EXERCISE DATA Start Marker

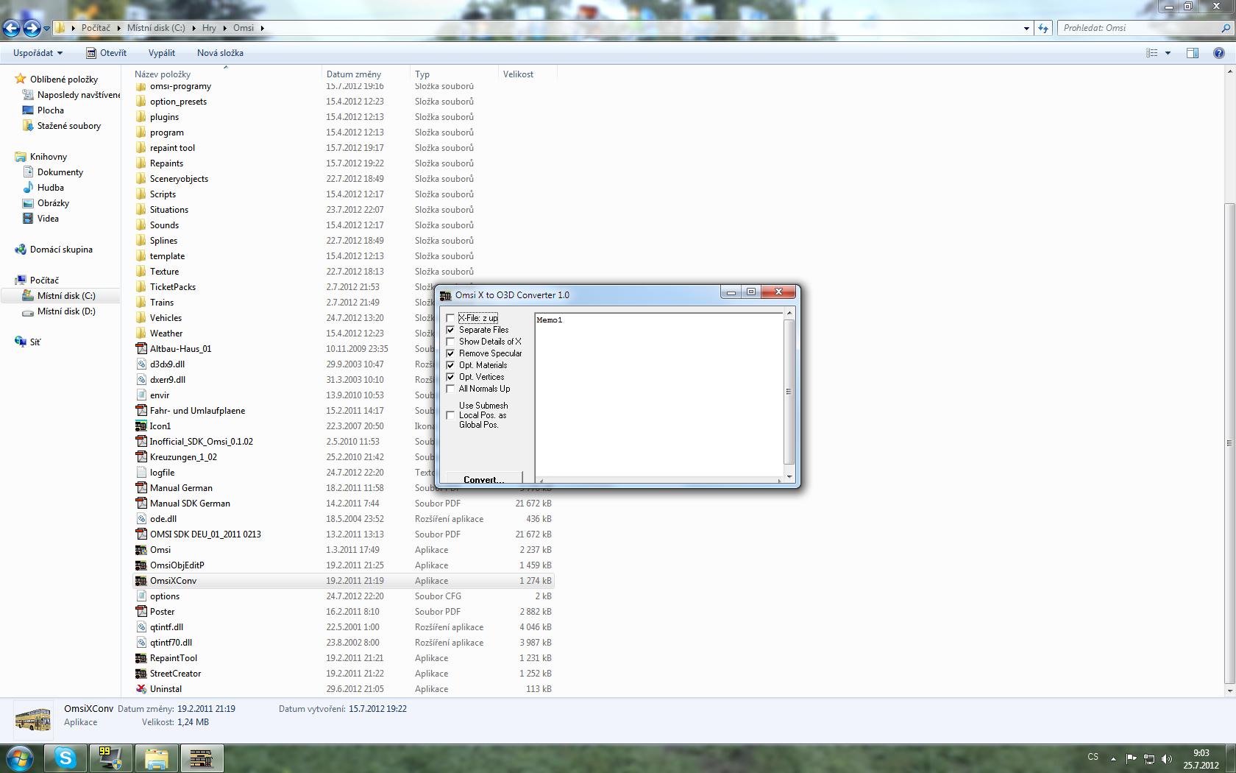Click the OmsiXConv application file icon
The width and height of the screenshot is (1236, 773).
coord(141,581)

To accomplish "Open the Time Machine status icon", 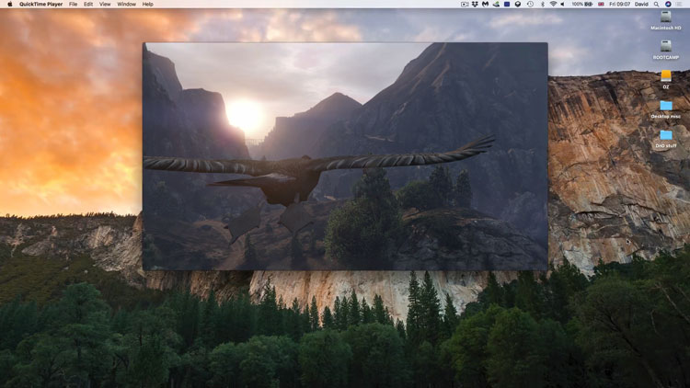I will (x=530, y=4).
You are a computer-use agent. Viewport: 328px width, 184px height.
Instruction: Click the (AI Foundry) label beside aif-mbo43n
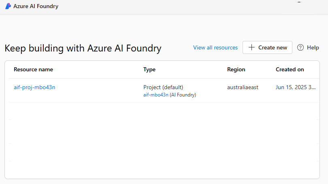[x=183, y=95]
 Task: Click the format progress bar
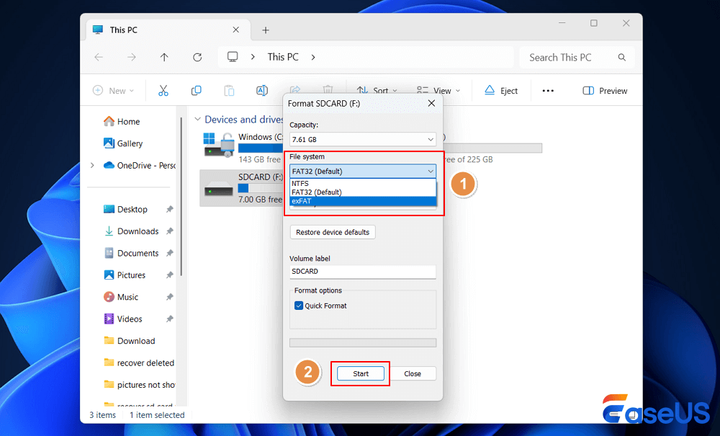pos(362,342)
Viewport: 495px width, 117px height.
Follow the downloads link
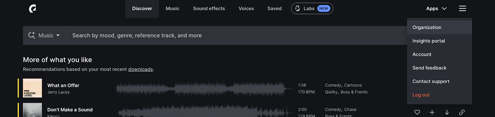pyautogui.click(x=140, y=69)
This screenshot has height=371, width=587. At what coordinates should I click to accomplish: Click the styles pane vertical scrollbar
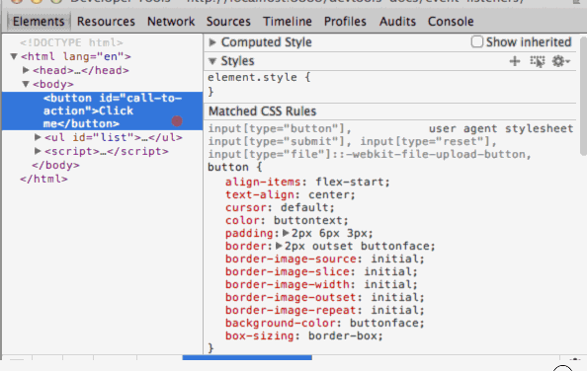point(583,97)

EXERCISE DATA End Marker
EXERCISE DATA Start Marker

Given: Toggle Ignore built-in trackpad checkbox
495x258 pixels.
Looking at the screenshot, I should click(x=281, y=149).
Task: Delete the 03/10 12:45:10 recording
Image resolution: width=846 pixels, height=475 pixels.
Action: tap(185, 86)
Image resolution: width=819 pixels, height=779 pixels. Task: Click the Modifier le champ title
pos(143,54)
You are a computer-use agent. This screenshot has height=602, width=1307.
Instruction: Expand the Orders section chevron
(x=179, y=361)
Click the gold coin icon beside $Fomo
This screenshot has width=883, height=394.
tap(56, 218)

EXERCISE DATA End Marker
EXERCISE DATA Start Marker

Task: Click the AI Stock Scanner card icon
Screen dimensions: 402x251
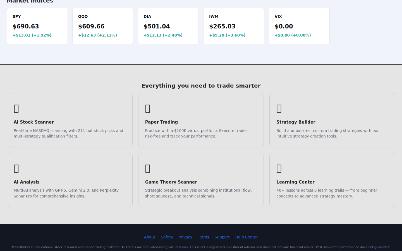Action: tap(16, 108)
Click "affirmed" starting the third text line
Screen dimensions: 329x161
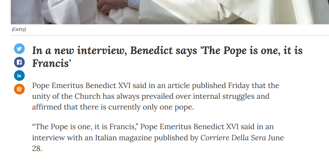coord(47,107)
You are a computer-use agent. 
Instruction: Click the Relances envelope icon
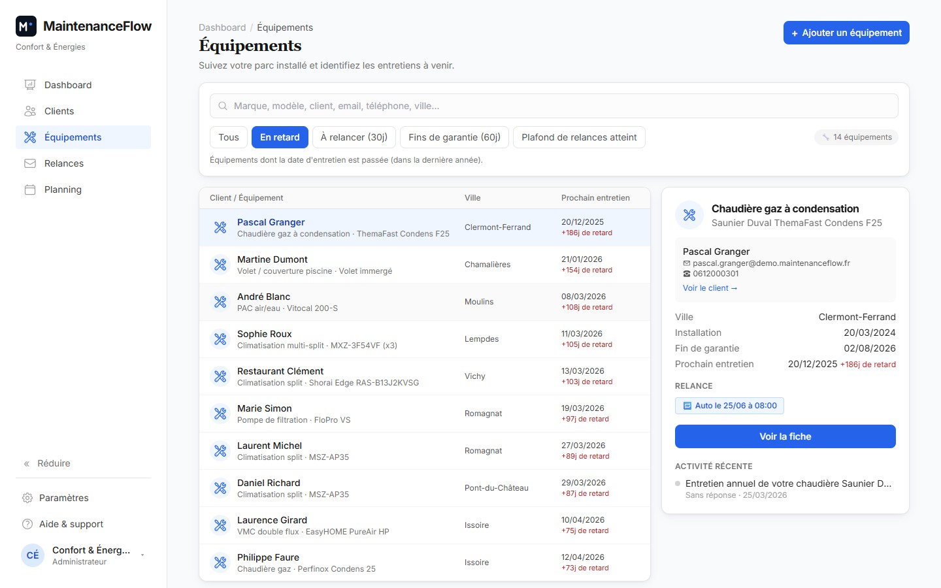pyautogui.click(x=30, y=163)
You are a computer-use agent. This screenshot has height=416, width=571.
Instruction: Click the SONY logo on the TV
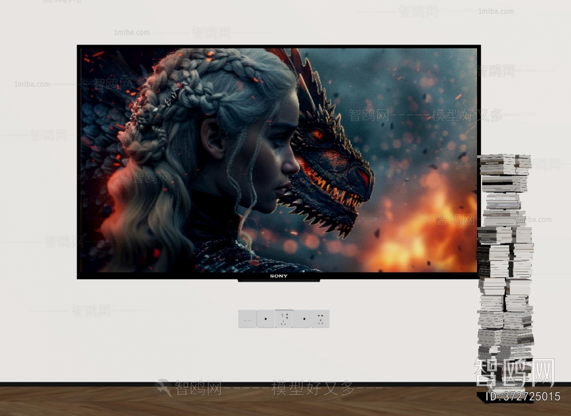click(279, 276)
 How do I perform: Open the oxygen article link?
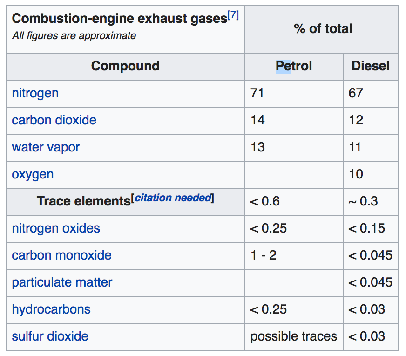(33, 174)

EXERCISE DATA End Marker

→ WORK TO BE COMPLETED: Every line that contains "agent" should be copied out of the data.

→ ANSWER TO THE PROBLEM:
You are a computer-use agent. Viewport: 328px width, 184px height.
You are a computer-use agent. This screenshot has height=602, width=1307.
You are a computer-use agent. 
You are a computer-use agent. This screenshot has height=416, width=571.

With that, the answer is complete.